WHAT TO WORK ON —
Rewrite all of the material below as a numbered list, one entry per line. Skip any blank lines, and leave the pictures out of your answer.
══════════
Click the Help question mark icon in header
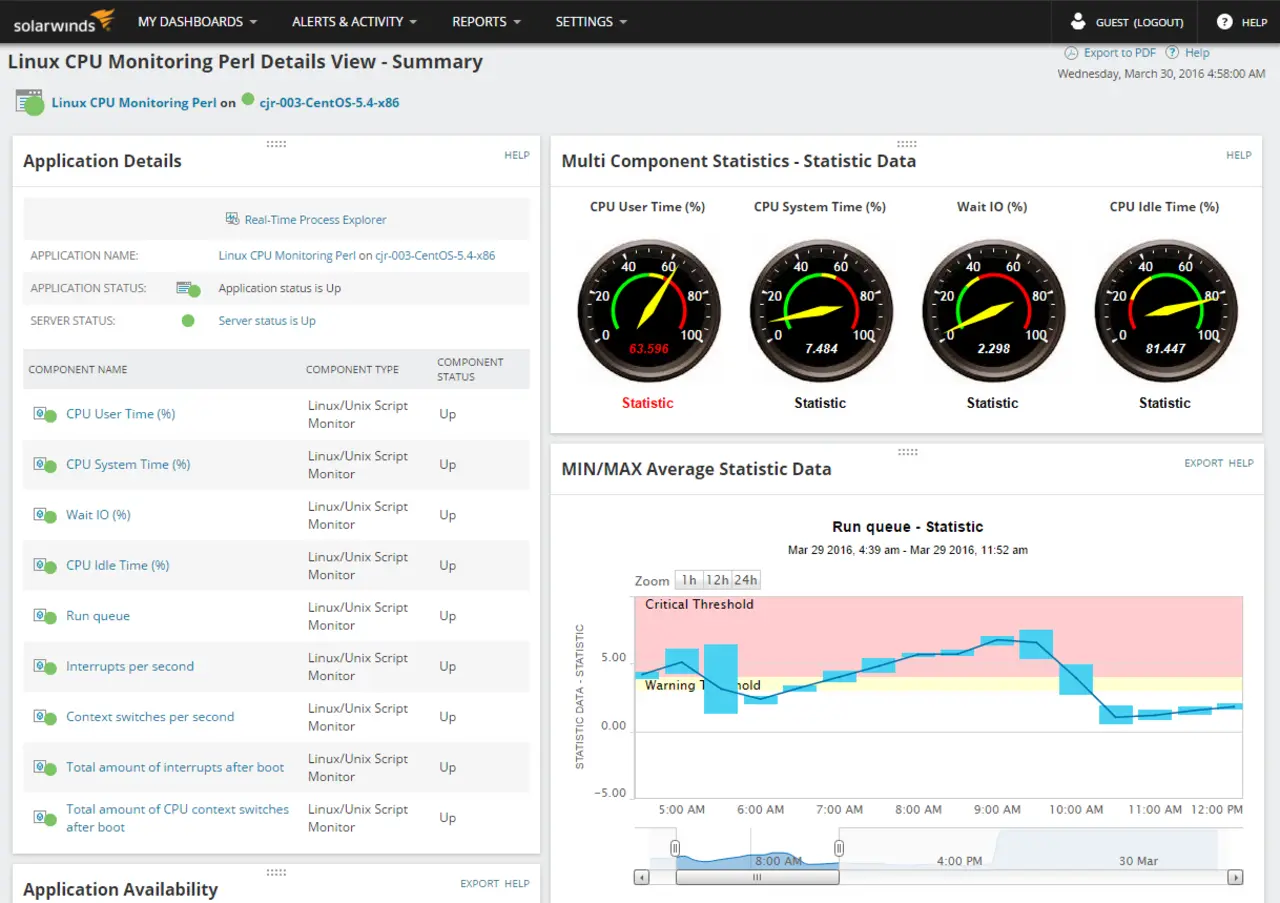This screenshot has width=1280, height=903. point(1224,21)
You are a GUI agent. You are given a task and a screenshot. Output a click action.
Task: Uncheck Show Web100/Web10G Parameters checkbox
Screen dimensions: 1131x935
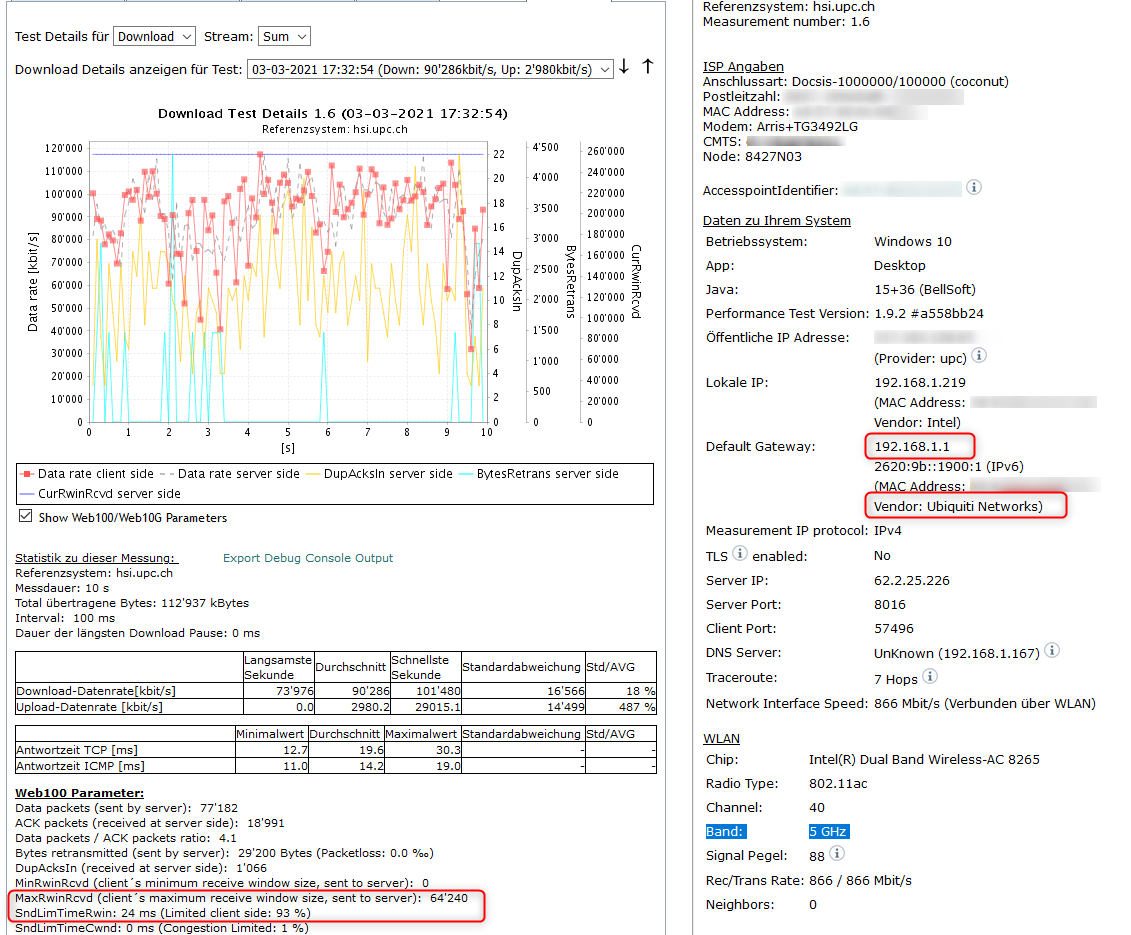click(26, 517)
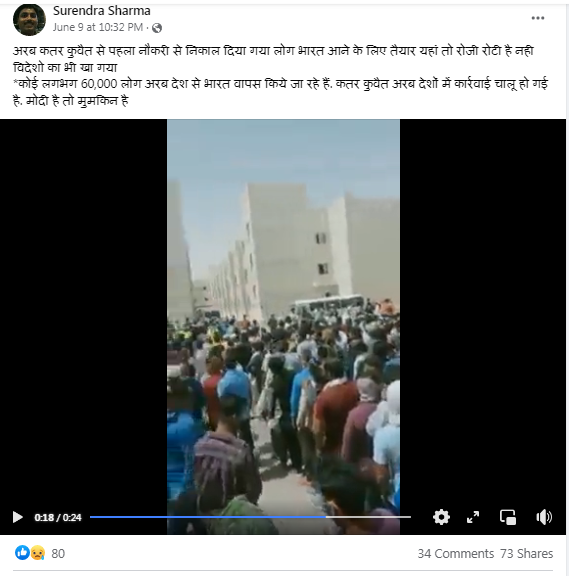569x576 pixels.
Task: View the 80 reactions count
Action: 58,553
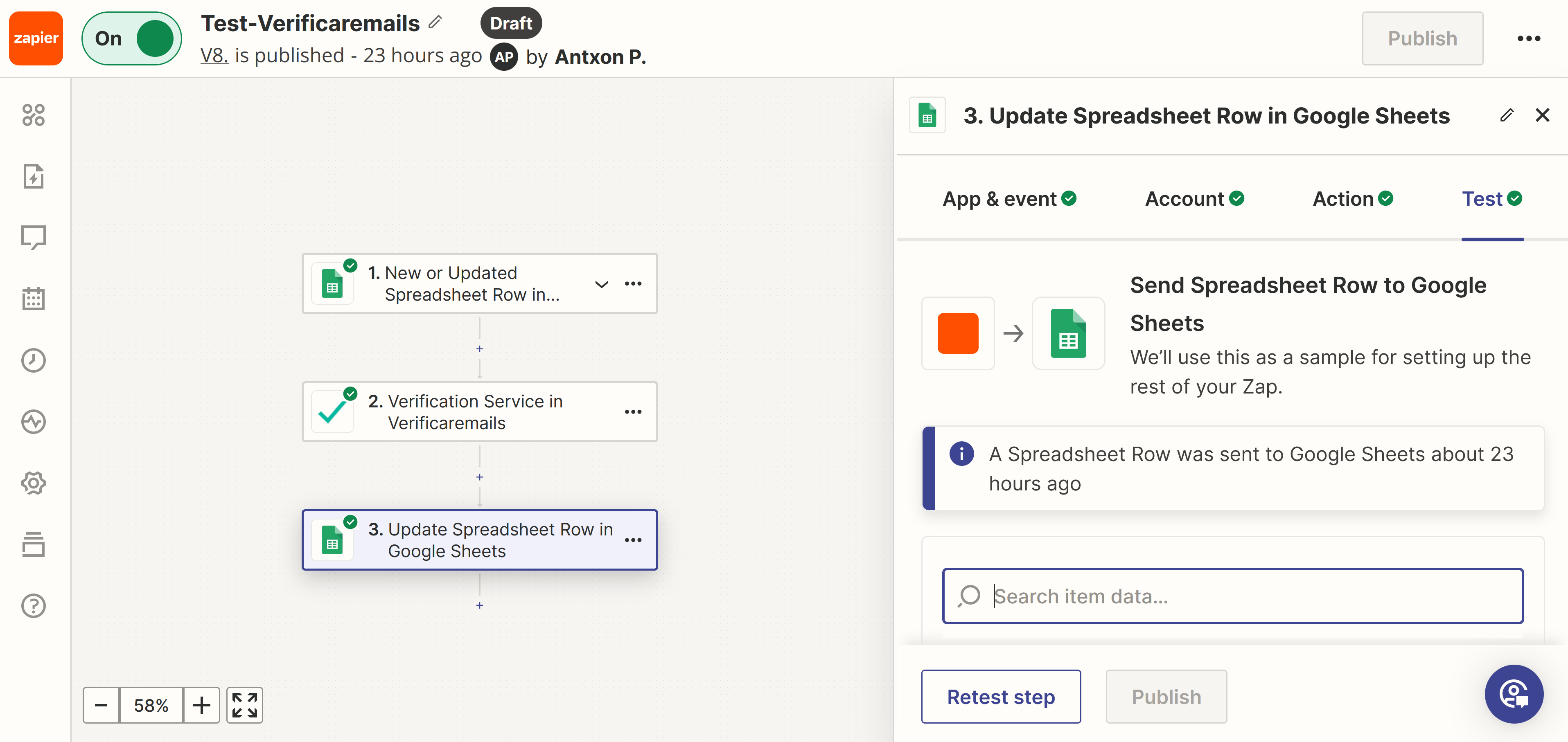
══════════
EXERCISE SOLUTION —
1. Click the Help question mark icon in header
2. This screenshot has width=1280, height=903. point(1224,21)
3. You are a GUI agent. You are given a task and a screenshot. Output a click action.
4. Task: Uncheck Show Web100/Web10G Parameters checkbox
5. Screen dimensions: 1131x935
6. click(26, 517)
7. 569x576 pixels.
8. Task: View the 80 reactions count
9. Action: 58,553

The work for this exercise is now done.